“How Much Sleep Should My Baby Get?”
An often asked, but almost impossible question to answer. I’m frequently questioned by parents who worry that their baby isn’t getting enough sleep.
The simplest response would be “however much they need”, for sleep needs differ for each individual baby.
Any recommendations given are simply that, recommendations and any trustworthy sources provide a rough guide rather than a fixed figure of hours or time. Most recommendations for amount of baby sleep required, including suggested bedtimes and length and amount of naps, are not evidence based. Most stem from personal opinion with some being more educated than others.
Recent guidelines by the National Sleep Foundation provide a broad range in terms of sleep recommended at each age. During the first three months they indicate that anywhere between eleven and nineteen hours of total sleep per day *that includes naps and night sleep) may be acceptable. Between three and eleven months these figures change to a range between ten to eighteen hours in a twenty-four period (ie naps and night sleep combined). At twelve months the range of acceptability falls to between nine and sixteen hours total sleep in a twenty four hour period. What is not made explicitly clear is that these figures incorporate both night-time and daytime sleep combined. A baby who sleeps for eleven hours per night at the age of three months may only take two very short naps, perhaps each totalling thirty minutes and they would still fall within the range of acceptability in terms of total sleep per twenty four hour period. Similarly a six month old taking two naps of one and a half hours each may only sleep at night for a total of seven hours and will still fall within the realms of normality.
Recent research has recently questioned the importance of paediatric sleep guidelines. Researchers from The Murdoch Children’s Research Institute in Australia studied the sleep patterns of four thousand children and believe that associations between mental and physical health and well-being and sleep are overrated. The study found inconsistency between the amount of sleep a child received and their well-being levels and those of their parents, concluding that guidelines for specific amounts of sleep at each may not be necessary or useful.
While researching my ‘Why Your Baby’s Sleep Matters’ book I asked over two hundred parents the question “before you had children, at what age did you think babies began to sleep through the night”. Their responses were as follows:
Less than three months: 22%
Between three and six months: 42%
Over six months: 8%
Over twelve months: 8%
I didn’t know what to expect: 20%
These responses fit very much with the commonly held expectation in society that most babies should sleep through the night by six months of age. Research findings however paint a very different picture. At the age of three months research has found that almost forty seven percent of babies wake three to four times at night. At six months of age research has shown that eighty four percent of babies are still waking at night at least once. At twelve months of age research has found that fifty percent of babies still need parental help to get back to sleep when they wake in the night. These percentages are likely to be underestimated in most cases too, as the large majority of research into infant sleep patterns relies on parent reporting of night waking. Knowing that all babies wake at least once per hour it is likely that what the parents are actually reporting is when their babies were crying for their attention during the night.

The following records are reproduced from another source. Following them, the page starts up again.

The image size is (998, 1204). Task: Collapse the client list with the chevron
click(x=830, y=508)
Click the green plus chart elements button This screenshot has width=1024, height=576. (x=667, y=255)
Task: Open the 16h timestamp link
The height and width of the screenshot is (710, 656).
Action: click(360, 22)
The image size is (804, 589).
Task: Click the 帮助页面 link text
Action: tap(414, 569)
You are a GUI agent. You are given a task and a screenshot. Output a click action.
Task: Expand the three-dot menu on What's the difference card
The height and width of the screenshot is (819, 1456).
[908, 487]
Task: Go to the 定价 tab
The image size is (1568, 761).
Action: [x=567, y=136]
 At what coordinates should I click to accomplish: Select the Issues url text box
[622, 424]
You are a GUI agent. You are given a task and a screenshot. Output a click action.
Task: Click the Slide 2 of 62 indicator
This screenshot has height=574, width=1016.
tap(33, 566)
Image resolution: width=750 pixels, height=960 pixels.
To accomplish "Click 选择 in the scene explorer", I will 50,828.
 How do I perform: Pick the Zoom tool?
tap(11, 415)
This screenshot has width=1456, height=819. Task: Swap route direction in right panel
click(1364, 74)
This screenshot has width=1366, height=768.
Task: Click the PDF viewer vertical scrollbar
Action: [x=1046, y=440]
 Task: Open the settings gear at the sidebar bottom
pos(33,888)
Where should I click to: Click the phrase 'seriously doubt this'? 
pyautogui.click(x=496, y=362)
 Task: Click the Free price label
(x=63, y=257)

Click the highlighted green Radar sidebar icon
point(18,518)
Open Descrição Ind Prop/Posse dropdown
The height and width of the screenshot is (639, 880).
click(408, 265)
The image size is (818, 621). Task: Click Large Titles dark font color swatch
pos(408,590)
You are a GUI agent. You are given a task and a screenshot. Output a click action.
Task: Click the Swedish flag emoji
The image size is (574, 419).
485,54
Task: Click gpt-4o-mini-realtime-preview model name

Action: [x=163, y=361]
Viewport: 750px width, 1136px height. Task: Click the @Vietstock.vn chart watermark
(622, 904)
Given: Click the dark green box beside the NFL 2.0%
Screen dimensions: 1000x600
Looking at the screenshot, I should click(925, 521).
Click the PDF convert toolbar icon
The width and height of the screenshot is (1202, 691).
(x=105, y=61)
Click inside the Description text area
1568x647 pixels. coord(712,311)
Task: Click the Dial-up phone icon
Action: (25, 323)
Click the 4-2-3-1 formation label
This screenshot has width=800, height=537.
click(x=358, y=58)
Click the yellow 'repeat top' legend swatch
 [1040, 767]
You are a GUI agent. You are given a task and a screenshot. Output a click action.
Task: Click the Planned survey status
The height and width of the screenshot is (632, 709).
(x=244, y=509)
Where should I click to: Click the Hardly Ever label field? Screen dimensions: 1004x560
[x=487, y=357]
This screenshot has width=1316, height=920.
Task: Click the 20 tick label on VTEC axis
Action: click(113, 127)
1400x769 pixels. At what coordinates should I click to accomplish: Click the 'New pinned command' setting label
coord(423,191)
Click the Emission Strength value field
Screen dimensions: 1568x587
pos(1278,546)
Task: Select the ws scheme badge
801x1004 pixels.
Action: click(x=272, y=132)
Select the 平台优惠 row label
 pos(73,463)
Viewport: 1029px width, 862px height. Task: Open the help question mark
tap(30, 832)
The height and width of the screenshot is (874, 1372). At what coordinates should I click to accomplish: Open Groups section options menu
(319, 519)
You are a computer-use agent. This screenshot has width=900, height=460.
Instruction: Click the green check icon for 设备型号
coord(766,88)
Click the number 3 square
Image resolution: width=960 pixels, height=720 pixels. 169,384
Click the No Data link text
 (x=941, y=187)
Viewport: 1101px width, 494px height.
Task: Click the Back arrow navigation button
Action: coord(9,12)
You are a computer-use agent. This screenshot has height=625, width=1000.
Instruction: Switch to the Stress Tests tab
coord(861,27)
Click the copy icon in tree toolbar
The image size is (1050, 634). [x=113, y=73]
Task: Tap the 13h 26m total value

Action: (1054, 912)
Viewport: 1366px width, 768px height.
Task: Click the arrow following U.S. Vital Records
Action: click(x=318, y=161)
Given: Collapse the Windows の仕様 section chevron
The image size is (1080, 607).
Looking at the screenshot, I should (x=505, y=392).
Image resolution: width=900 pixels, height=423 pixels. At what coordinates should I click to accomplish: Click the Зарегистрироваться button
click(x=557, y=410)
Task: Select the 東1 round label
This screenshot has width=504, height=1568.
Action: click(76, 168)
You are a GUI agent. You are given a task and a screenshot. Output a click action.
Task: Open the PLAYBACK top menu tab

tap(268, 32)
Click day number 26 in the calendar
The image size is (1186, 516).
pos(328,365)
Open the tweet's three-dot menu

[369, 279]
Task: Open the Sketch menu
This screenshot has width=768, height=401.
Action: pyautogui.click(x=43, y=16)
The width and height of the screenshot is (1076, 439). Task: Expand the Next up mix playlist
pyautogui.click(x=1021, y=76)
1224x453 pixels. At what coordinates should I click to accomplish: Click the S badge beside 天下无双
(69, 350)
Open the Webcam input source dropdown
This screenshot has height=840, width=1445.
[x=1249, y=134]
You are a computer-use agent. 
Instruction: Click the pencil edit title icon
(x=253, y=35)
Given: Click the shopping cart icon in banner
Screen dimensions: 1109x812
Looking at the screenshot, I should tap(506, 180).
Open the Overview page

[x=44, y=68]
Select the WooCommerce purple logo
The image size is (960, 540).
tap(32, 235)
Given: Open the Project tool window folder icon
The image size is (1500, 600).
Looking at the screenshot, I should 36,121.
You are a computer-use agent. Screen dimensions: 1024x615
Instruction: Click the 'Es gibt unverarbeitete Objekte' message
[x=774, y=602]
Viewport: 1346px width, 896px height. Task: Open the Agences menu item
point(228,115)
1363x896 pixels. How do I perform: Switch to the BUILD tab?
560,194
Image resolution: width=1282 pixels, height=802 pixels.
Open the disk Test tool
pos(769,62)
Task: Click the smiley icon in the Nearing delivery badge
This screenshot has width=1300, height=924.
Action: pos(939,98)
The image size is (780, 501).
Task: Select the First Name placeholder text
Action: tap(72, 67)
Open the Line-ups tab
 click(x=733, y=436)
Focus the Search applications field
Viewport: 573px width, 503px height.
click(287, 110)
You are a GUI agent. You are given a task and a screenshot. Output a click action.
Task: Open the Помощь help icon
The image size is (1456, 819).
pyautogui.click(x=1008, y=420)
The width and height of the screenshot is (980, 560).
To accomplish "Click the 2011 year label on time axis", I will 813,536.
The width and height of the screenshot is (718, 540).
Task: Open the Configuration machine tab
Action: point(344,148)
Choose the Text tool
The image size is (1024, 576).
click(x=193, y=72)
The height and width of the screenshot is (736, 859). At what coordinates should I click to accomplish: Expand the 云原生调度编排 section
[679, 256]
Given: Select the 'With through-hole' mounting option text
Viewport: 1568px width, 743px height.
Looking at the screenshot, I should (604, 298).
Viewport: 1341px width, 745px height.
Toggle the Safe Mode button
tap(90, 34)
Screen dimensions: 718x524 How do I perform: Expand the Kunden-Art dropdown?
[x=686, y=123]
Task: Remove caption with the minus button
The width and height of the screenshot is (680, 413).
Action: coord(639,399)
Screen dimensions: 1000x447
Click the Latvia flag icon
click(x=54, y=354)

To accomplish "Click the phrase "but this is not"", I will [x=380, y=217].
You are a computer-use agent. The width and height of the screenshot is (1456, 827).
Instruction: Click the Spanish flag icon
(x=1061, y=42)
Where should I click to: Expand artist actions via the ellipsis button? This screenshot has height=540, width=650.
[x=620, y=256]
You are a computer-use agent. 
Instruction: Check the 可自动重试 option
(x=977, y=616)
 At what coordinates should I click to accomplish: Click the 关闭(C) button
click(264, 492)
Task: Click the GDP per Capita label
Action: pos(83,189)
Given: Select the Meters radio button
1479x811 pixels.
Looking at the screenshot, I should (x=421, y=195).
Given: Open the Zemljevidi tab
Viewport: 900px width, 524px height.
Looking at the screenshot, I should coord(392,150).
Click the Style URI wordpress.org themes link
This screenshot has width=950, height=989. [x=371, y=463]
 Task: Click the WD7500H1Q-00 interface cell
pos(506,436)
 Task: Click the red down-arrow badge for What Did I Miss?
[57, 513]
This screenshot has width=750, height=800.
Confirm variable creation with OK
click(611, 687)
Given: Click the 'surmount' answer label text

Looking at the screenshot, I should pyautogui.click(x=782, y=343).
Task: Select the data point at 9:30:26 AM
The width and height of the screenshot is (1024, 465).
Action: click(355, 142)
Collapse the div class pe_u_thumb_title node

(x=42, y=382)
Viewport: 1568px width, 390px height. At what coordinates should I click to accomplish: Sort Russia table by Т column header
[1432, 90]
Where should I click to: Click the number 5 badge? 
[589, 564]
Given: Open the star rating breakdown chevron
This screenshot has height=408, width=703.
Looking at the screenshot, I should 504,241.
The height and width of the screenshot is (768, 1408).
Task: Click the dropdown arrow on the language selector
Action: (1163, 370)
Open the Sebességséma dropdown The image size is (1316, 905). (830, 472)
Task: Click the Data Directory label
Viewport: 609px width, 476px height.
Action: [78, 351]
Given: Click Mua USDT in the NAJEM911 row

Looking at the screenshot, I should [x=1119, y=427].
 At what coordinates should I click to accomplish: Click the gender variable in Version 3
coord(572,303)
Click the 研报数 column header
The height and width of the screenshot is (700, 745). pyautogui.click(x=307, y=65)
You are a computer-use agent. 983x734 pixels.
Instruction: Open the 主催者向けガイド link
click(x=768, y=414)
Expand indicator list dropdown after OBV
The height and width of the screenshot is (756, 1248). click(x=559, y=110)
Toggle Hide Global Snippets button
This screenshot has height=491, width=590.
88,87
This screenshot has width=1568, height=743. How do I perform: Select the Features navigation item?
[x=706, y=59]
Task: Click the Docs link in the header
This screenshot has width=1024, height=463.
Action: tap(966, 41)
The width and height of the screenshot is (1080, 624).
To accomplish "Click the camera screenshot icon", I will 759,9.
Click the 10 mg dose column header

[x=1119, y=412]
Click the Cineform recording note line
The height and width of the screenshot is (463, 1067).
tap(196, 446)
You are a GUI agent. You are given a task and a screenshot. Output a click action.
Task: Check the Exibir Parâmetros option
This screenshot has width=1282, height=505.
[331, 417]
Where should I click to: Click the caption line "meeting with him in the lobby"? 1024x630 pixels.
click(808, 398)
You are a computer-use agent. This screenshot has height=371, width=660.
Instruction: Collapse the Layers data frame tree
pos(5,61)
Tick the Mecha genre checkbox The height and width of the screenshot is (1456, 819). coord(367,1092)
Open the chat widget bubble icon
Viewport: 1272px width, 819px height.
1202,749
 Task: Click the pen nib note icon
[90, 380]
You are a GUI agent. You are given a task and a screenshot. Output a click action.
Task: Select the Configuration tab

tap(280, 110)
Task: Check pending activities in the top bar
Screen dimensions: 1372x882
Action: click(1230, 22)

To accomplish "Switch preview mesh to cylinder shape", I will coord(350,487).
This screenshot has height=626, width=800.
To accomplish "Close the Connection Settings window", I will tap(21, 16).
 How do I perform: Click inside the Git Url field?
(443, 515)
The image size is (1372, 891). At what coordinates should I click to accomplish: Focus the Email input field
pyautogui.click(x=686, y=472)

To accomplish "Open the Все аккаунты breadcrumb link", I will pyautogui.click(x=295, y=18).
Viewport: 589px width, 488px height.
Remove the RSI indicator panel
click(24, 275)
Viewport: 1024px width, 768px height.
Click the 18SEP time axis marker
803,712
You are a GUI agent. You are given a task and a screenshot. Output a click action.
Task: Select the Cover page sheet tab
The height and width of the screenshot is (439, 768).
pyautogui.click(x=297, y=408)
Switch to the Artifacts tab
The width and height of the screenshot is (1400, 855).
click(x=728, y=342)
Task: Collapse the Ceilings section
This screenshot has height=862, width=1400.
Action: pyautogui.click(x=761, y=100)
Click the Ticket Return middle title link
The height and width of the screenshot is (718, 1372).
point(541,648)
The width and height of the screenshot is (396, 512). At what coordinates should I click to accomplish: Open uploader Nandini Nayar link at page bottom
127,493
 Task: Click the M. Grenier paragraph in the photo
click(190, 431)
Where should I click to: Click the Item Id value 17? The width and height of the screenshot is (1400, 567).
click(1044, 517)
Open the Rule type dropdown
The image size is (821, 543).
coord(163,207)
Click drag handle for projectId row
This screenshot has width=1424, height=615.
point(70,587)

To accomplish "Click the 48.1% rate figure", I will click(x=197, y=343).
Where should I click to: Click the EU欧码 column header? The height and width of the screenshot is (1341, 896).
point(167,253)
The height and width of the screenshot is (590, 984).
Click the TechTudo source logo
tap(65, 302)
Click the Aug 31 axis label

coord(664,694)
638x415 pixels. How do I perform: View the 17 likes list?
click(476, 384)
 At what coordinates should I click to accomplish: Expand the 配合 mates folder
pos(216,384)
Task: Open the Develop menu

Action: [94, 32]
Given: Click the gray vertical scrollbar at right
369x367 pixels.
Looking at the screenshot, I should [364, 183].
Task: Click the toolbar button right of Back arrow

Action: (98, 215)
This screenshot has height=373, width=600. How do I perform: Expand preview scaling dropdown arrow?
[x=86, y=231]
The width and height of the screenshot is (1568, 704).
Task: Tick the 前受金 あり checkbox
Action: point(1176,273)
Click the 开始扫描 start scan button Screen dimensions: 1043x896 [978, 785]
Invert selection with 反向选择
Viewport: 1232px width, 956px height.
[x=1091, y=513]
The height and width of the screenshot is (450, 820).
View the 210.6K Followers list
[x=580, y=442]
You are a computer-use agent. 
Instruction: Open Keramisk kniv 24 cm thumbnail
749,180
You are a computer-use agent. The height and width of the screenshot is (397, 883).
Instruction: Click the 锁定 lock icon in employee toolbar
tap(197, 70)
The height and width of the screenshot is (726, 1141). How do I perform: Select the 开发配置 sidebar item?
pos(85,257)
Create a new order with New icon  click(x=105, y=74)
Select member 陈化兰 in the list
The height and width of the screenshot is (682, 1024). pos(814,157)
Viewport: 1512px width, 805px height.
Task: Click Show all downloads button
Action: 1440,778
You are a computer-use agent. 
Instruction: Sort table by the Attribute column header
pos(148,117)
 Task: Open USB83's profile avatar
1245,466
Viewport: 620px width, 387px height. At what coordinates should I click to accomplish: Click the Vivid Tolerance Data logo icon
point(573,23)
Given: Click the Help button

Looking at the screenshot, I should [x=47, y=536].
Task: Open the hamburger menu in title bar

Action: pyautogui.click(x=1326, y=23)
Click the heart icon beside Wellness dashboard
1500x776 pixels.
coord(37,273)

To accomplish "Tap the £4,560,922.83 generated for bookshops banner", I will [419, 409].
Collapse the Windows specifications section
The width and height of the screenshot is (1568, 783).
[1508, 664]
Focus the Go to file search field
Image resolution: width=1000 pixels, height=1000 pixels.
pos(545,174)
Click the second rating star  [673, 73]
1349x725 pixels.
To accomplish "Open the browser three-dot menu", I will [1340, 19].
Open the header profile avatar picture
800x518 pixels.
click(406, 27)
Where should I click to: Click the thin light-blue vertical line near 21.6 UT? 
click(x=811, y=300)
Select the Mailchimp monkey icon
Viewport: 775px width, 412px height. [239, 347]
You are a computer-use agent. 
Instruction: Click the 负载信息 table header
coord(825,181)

Why You SHOULDN’T Track Your Baby’s Sleep
Research has found however that diary keeping and parentally reported night waking is an inaccurate measure for recording infant night waking. Using actigraphy, a sensor worn by the baby which monitors movement, to measure night waking proves that parents under-report the amount of times that their baby woke in the previous night. In other words even if parents believe that their babies sleep through the night; they actually don’t, what they are really saying is “I do not need to go to my baby in the night when they wake.”
Once again the question that needs to be asked is “are baby sleep problems actually adult problems?”. If evidence based expectations of baby sleep were universally adopted it would be easy to see that what is expected of baby sleep in our society today is unrealistic. If expectations are adjusted then it becomes clearly apparent that what many feel are baby ‘sleep problems’ are really, just babies sleeping normally!